Em suas cartas Euclides nos revela uma permanente insegurança vivida nos vários empregos que exerceu. Suas elucidam um pouco desse escritor por vezes enigmático, esquisito, sofrido, talentoso e inconstante. Teve dificuldades em encontrar um posto como professor. Em 10 de janeiro de 1895 pediu ao sogro (General Solon Ribeiro) que o ajudasse a conseguir uma comissão como engenheiro. Estudava para concursos, ocupando-se de disciplinas tão distintas como mineralogia, geologia, astronomia e lógica. Quase foi nomeado para fiscalizar a construção da Estrada de Ferro Madeira-Mamoré, desistindo a instâncias de seu pai.

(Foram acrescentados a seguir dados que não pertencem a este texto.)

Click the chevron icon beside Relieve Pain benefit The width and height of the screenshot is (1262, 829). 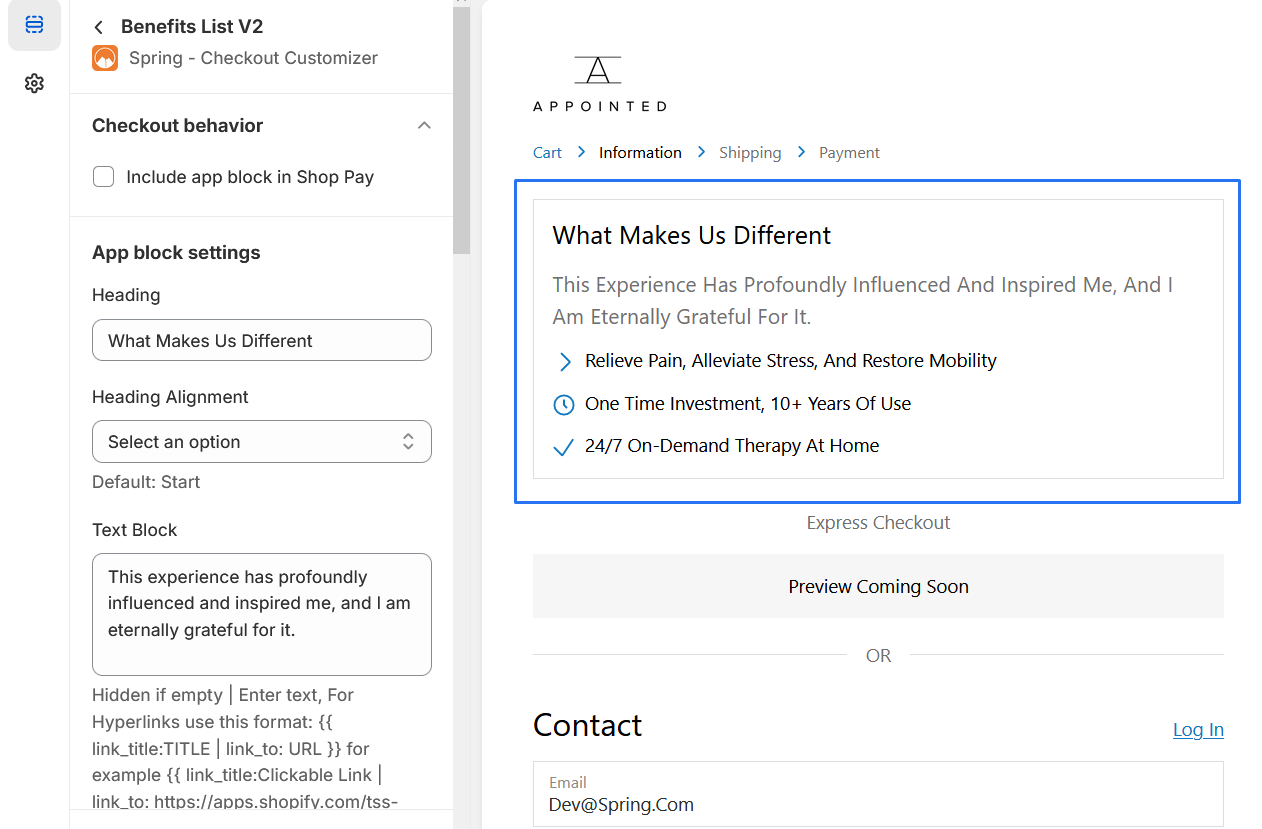point(565,361)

Em carta dirigida a Oliveira Lima, datada de 15 de fevereiro de 1907, queixava-se que não havia conseguido um emprego fixo e que gastara imprudentemente uma boa parte de sua vida. Prestava serviços para o Itamaraty, era ligado ao Barão do Rio Branco, mas não fora chamada para a carreira diplomática; em carta de 4 de junho de 1907 afirmava que esperava uma reforma na Secretaria do Exterior, que nunca ocorreu, como esperava. Em 25 de maio de 1908, para Oliveira Lima, Euclides lamentava que seus filhos pagariam com juros a sua imprevidência. Em 22 de dezembro daquele ano Euclides escreveu para Oliveira Lima narrando que havia feito inscrição para o concurso de lógica no Ginásio Nacional. Ficou em segundo lugar, perdendo para Farias Brito. No entanto, foi nomeado. Lecionou muito pouco, logo em seguida perdeu a vida no tiroteio com o amante da mulher.

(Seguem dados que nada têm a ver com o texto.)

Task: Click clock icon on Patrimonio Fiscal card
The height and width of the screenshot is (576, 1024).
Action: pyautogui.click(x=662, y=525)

As várias cartas também indicam as relações de Euclides com os confrades da Academia. Em 21 de junho de 1903 escrevia a Machado de Assis (a quem chamava de “meu mestre”) solicitando a inclusão de seu nome como candidato a vaga aberta. Pediu votos e apoio de Artur Azevedo, Afonso Celso, Oliveira Lima, Rio Branco, Salvador Mendonça. Foi o escolhido. O patrono da cadeira era Castro Alves, em homenagem a quem seu pai havia escrito alguns versos. Em seu discurso de recepção na Academia Euclides se confessa um escritor por acidente, habituada a andar terra-a-terra, “abreviando o espírito à contemplação dos fatos de ordem física adstritos às mais simples e gerais”.

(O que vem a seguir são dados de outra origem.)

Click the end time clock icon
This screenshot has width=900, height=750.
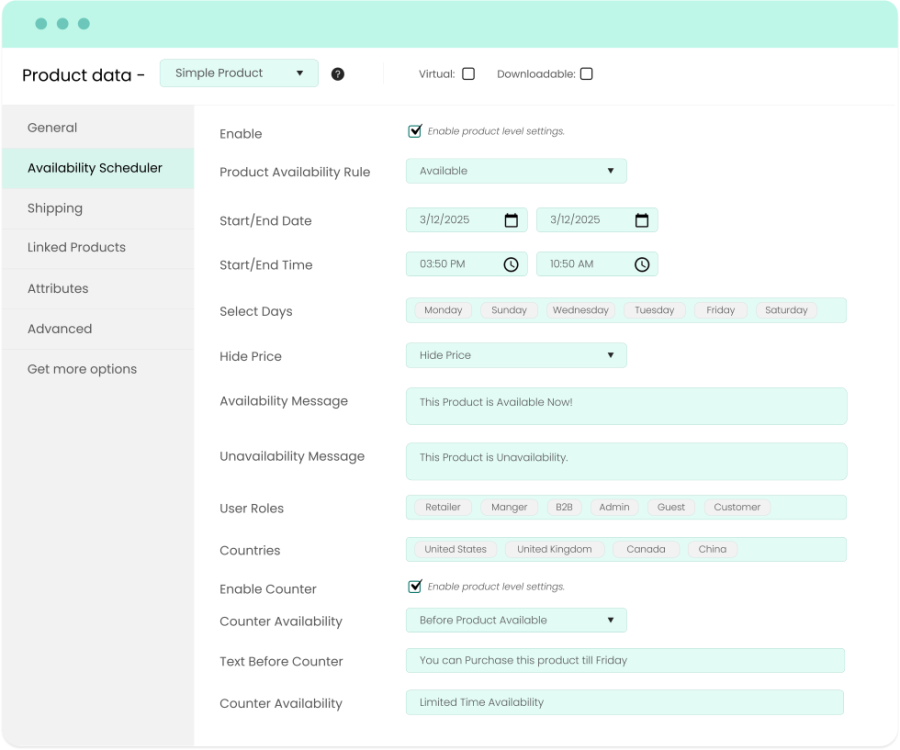tap(642, 264)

Euclides correspondeu-se também com os críticos José Veríssimo e Araripe Jr., com o eterno abolicionista Joaquim Nabuco, com Artur Azevedo, Graça Aranha. Correspondeu-se com os nomes mais distintos do Itamaraty. Trocou cartas com Júlio de Mesquita, editor da Província (depois Estado) de São Paulo, que o tinha em grande conta, e que o convidou para fazer reportagens na guerra de canudos, embora tenha se recusado a publicar o livro, cinco anos mais tarde. Há várias cartas para seu pai e filhos, bem como para amigos que fez nas várias cidades do interior de São Paulo nas quais viveu, e onde trabalhou como engenheiro. A leitura dessas cartas revela uma alma dividida, uma personalidade ressentida e uma escrita envolvente.
Em constante movimento Euclides buscou “as relações mais altas e formadoras das impressões artísticas, ou das sínteses estéticas”. Na próxima intervenção comentarei sua morte e o tribunal do júri que tratou de seu infortúnio. A exemplo de José Guilherme Merquior, ainda que por outra razão, bem entendido, Euclides faleceu bem antes de alcançar o ápice de uma produção que justifica que o tenhamos como um dos grandes pensadores de nossos problemas. É com Euclides que compreendo que o escritor dos Sertões infelizmente não viveu a mais bela imperfeição da vida: o defeito de viver demais.